(Recorded information)

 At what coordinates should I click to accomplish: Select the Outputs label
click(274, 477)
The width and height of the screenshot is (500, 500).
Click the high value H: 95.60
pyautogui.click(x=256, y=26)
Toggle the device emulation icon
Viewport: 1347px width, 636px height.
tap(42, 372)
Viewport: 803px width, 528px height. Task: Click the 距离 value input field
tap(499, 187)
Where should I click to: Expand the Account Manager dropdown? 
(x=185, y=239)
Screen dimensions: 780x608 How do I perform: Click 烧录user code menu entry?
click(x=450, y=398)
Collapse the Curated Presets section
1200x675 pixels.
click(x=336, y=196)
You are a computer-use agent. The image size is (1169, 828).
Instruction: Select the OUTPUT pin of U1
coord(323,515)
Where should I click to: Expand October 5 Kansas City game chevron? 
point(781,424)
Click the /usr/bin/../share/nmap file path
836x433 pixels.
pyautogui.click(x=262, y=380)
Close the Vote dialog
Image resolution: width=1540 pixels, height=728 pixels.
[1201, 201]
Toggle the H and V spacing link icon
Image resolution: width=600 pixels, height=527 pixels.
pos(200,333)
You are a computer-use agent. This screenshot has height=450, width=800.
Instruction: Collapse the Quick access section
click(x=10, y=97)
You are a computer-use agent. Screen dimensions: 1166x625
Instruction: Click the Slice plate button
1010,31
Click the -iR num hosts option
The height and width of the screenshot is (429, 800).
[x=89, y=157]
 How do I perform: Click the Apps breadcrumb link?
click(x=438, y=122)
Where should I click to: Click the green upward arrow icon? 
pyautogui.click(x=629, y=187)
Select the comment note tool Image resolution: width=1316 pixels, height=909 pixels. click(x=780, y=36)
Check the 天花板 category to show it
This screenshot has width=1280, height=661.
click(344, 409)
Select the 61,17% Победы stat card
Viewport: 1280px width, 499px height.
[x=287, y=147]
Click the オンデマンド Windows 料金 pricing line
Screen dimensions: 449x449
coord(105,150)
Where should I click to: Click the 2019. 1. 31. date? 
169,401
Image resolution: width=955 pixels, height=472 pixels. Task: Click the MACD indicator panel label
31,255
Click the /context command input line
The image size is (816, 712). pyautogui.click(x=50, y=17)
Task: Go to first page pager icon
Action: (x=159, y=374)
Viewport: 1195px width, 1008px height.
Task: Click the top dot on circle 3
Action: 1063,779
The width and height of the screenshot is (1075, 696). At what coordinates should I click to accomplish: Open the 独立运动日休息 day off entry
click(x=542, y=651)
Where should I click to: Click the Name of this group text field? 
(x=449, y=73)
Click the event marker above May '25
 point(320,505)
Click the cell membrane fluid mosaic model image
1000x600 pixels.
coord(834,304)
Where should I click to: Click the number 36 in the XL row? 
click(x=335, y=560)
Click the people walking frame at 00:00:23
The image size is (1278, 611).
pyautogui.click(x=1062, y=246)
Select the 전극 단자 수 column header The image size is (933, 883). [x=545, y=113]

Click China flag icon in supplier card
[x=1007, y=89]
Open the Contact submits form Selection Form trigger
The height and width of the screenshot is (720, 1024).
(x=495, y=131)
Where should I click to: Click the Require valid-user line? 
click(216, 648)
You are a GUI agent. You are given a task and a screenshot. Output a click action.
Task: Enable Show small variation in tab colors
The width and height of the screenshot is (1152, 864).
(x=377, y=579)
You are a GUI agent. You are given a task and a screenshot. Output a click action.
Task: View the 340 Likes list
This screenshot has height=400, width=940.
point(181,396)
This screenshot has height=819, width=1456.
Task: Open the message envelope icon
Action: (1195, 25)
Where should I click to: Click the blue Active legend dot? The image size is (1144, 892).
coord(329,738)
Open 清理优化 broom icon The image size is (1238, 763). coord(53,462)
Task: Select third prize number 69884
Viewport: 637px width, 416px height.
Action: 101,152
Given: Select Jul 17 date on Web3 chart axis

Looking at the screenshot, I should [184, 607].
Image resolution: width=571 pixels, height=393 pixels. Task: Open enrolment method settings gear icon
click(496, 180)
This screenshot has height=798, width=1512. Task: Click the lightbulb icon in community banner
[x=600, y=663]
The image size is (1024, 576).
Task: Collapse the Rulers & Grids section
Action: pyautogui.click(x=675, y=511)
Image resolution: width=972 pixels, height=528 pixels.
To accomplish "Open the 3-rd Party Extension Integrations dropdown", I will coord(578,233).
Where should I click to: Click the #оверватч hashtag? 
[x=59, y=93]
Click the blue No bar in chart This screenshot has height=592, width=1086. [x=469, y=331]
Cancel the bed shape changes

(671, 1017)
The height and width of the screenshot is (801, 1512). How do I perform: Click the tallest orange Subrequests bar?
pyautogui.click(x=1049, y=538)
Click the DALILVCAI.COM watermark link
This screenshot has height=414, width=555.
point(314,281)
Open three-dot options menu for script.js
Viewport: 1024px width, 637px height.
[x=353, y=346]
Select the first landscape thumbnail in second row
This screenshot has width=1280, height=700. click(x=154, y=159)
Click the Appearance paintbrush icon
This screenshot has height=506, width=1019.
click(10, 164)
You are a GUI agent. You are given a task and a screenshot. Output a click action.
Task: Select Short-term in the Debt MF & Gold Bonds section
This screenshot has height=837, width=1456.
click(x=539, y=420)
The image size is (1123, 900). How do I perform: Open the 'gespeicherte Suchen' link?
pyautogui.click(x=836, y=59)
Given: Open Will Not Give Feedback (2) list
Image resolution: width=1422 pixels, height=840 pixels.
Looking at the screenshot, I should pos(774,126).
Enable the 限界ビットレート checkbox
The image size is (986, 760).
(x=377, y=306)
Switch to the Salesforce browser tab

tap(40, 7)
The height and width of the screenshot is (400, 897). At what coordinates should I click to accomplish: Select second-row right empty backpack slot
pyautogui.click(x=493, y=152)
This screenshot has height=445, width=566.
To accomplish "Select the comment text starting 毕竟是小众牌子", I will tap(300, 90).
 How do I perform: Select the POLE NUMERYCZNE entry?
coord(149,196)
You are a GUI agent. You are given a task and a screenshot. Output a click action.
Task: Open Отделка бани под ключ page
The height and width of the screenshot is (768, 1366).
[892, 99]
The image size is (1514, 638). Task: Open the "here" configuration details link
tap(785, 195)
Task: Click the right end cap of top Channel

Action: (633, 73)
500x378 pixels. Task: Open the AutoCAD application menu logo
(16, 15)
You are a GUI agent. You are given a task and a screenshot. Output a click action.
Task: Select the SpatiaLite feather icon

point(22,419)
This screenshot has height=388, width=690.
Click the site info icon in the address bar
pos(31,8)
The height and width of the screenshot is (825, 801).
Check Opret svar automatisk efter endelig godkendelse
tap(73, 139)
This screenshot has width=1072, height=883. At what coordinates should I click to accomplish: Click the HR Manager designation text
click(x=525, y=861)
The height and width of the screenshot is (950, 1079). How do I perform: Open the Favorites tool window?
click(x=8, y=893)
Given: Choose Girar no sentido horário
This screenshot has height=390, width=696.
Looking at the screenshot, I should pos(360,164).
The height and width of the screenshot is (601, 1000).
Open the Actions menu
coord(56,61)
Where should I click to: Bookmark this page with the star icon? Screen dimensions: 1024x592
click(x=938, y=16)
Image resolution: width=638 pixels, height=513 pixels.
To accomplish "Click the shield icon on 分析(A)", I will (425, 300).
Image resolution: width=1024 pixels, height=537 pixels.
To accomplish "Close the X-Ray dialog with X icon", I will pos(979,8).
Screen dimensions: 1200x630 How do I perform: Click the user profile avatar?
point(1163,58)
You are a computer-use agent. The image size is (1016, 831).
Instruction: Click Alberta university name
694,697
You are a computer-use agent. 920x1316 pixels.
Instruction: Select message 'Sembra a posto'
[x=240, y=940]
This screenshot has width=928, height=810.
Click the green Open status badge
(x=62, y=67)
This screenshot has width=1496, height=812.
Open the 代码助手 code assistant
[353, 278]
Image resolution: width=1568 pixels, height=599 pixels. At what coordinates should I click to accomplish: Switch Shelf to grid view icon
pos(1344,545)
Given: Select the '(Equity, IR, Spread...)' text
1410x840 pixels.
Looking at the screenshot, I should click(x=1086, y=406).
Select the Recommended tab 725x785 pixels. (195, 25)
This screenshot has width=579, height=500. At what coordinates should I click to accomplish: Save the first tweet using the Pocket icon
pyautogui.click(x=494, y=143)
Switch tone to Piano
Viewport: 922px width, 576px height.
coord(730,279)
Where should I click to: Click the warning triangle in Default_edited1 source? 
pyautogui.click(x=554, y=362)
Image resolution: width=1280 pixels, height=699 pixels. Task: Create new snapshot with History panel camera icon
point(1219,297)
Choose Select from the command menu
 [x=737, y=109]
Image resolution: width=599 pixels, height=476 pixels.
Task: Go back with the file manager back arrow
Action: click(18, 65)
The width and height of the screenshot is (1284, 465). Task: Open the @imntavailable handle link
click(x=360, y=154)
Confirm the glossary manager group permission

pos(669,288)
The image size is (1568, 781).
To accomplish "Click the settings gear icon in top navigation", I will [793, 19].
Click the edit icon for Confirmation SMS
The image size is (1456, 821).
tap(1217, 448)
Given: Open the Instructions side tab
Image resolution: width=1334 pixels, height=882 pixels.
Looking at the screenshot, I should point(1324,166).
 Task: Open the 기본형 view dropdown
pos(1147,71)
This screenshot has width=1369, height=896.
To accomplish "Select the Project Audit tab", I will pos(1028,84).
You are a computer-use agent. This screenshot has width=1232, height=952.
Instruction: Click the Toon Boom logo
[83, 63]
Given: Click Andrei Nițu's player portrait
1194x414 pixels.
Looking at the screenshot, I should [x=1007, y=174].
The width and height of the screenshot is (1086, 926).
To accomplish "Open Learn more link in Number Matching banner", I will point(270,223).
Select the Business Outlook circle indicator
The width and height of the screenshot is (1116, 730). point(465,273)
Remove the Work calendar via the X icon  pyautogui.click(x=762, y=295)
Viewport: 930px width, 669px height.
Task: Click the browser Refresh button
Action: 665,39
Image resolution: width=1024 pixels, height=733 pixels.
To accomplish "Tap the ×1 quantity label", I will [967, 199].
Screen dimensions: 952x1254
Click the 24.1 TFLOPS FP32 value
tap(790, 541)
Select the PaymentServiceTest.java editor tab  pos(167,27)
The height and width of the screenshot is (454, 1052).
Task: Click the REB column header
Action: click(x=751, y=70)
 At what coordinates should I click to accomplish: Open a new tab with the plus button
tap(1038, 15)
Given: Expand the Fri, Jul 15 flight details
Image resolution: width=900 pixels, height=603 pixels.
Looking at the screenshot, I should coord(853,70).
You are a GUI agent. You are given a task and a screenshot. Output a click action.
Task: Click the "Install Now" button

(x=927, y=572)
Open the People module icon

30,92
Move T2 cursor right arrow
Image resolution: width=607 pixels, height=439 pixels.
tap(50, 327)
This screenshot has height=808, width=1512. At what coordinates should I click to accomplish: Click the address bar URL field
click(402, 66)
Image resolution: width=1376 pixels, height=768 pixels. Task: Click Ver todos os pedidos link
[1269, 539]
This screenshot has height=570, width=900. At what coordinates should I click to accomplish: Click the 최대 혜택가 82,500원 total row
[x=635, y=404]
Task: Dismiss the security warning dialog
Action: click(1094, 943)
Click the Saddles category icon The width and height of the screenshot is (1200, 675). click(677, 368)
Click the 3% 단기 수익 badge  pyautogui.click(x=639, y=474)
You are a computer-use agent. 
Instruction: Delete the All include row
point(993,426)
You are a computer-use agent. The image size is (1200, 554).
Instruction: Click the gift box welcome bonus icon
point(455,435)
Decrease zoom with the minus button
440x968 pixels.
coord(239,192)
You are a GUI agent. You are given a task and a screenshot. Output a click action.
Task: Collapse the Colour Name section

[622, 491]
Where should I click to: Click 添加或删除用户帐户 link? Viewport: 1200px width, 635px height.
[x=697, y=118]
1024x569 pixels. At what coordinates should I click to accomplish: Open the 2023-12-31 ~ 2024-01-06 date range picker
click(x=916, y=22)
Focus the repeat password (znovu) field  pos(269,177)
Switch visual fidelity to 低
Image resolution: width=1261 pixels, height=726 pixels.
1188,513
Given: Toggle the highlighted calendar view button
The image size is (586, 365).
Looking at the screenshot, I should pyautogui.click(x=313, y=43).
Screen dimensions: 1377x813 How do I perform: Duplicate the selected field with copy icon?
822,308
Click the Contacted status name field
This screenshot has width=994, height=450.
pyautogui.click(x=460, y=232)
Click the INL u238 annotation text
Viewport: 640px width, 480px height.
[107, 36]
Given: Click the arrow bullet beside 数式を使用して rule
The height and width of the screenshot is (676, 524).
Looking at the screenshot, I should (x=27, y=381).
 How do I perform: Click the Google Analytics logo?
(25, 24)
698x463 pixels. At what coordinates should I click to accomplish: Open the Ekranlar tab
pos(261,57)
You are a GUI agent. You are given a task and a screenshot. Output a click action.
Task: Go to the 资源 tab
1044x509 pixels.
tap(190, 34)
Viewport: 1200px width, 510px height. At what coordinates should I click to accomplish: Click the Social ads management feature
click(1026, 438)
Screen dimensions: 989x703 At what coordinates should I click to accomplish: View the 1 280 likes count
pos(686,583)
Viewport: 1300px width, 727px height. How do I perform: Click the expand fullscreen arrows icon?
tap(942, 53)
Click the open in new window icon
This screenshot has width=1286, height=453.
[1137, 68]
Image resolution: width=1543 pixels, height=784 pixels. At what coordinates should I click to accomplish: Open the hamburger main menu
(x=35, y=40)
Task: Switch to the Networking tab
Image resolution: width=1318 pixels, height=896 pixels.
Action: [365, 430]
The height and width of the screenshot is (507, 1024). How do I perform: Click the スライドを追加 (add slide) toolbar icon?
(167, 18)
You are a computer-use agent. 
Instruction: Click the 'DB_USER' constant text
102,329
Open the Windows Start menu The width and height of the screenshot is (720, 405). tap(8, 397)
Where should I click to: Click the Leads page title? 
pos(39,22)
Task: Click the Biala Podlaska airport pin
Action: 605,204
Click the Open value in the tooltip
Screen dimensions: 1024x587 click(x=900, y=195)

(End Recorded information)

■ Brief
Exact duplication is required for the lines above, from the line that contains "This screenshot has height=808, width=1512." to the line that contains "Click the Saddles", inclusive; omit all others.

■ Response
This screenshot has height=808, width=1512. At what coordinates should I click to accomplish: Click the address bar URL field
click(402, 66)
Image resolution: width=1376 pixels, height=768 pixels. Task: Click Ver todos os pedidos link
[1269, 539]
This screenshot has height=570, width=900. At what coordinates should I click to accomplish: Click the 최대 혜택가 82,500원 total row
[x=635, y=404]
Task: Dismiss the security warning dialog
Action: click(1094, 943)
Click the Saddles category icon The width and height of the screenshot is (1200, 675). click(677, 368)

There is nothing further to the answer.